I chuckle to see people talking about ‘low-end’ GPUs like GT6700 and whatnot not taking the strain: I have an 855GM (Intel circa 2003) and with compiz’s defaults I have a more enjoyable and nicely playable desktop, and I’m not overheating any more than before, possibly less. Dunno if a major Quake-head would be satisfied with the smoothness of my spinning cube, but as a non-gamer everyday user I find it a welcome improvement.
I guess the Linux hardware interfaces required for composition are not stable yet.
However I find it very normal. A decade ago, we lacked proper hardware accelerated OpenGL, or even movie playback. Now we have no problem in that area.
At the moment, Vista is able to do proper (and fast enough) composition on my ATI X200 laptop, while Linux cannot do it well even with my X1600 desktop PC. (ATI binary drivers does not do composition with XMovie or XRender enabled, yet open source drivers does not support the chipset at all).
I’m just being patent. I know that in less than a year none of these problems will remain, and I’ll be able to do Vista style effects on both of my computers.
(Btw my on board X300 based PC works with compiz, albeit very slowly).
Edited 2007-05-27 20:41
Beryl/Compiz is unlikely to work as stably as ‘native Xorg’ for anyone regardless of the type of GPU you have.
In my experience, on 3 different GPUs (all Nvidia, to be fair – Quadro 280, GF5200,GF6200), random crashes or freezes are the norm – i’d be lucky to go 4 hours of heavy use without seeing one of these.
As for performance, its less than stellar, thought the 6200 seems to be better – and the lack of truly ‘pixel-perfect’ animation effects – theres a noticeable pause or ‘tic’ as the warped-by-OpenGL texture mapped polygons ‘snap into place’ – or are replaced by the original pixmap every time you move a window or otherwise invoke one of these effects that really ruins the experience as far as I am concerned.
And whats with the poor support for running 3D applications in XGL/AIXGL? (and really, whats the point of a 3d desktop framework you can’t do 3d work on?).
I’ve gone back to running KDE on 2D Xorg every time i’ve tried it (and i’ve tried it several times, on Dapper, Edgy and Feisty). Beryl/Compiz simply doesn’t exhibit the required level of polish (or tasteful defaults) that would make it really useful to me.
It’s a nifty toy, but not a piece of GUI infrastructure that has a place on my machines at this point in time.
“Beryl/Compiz simply doesn’t exhibit the required level of polish (or tasteful defaults) that would make it really useful to me”
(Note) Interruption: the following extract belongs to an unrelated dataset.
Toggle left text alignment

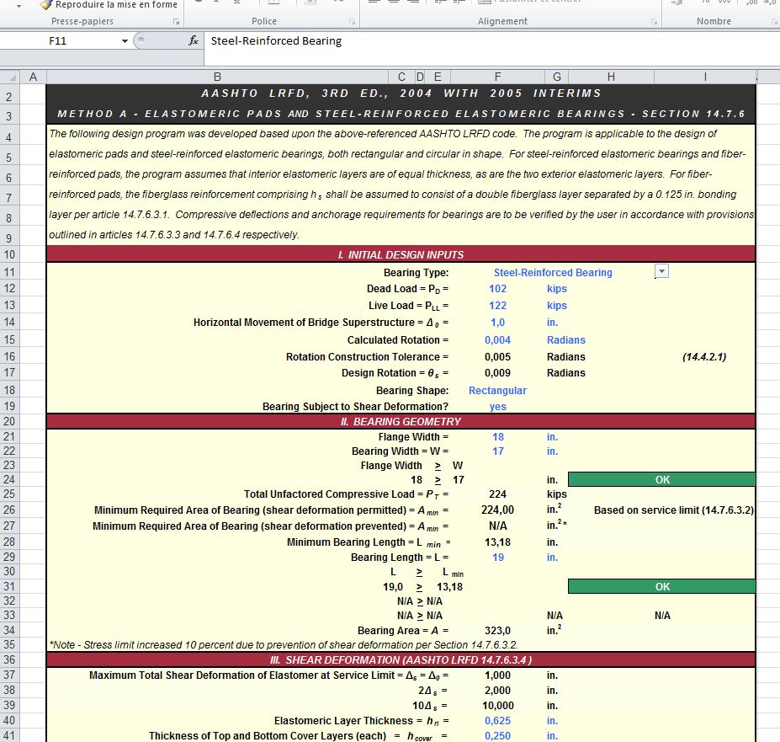(x=374, y=3)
I loved the expression “tasteful defaults”. I’m pretty sure you can select your own settings for Beryl, and they are pretty tame defaults, and Compiz *always* had pretty tame defaults.
Now if you said the configuration manager in Beryl was a nightmare you would have had a point.
I’m running Feisty on a GeForce 7600GT AGP with dual monitors (NV TwinView) and have no problems with stability or performance under Beryl.
In fact, my Linux installation seems completely rock-solid.
I also have no problems running OpenGL applications on Beryl. The only issue I have come across is that Java applications don’t work correcly (blank windows), but it seems that Sun’s Java does some ‘funny’ things to the display anway (even on Windows, pre-6.0 JVMs cause Vista to turn off DWM effects).
I would suggest that since all of the graphics cards you have tried are ‘budget’ models (even the Quadro is low-end) the performance problems are what you might expect (esp. since the FX/5 series have poor SM2.0 support).
If you take a good look at the article, second page, the screenshot shows “detect frame rate” is checked. This I have noticed, significantly slows things down in beryl.
I am using a 6600 GT AGP on a my older 3G P4 and 7300GT PCI Express on Athlon 64 3200+
They both actually fly. And 7300GT is not really a powerhouse, it is a cheap modest 3D card.
The 7300Go on my notebook is another story. Works pretty well until you try to get any transparency.
I would agree with that. I have a 7600GS and it runs beryl just fine, but when I put on the detect refresh rate, everything slows down to a crawl.
When I used to be heavily into PC gaming, I bought a Geforce 6800 Ultra graphics card, but after a couple years lost interest in 3D gaming. However, I found that this card is absolutely perfect for beryl. Overkill, yes, but the performance I do believe is actually better than a 2D rendered desktop. I notice no unusual 2D artifacts when dragging windows around(something that used to drive me nuts), and the reaction time for the effects feel very fluid. My only problem is I had to change the settings to fix the refresh rate bug and tame the default settings, to get the frame rate up, but once I did, the desktop flew. I have no other known bugs.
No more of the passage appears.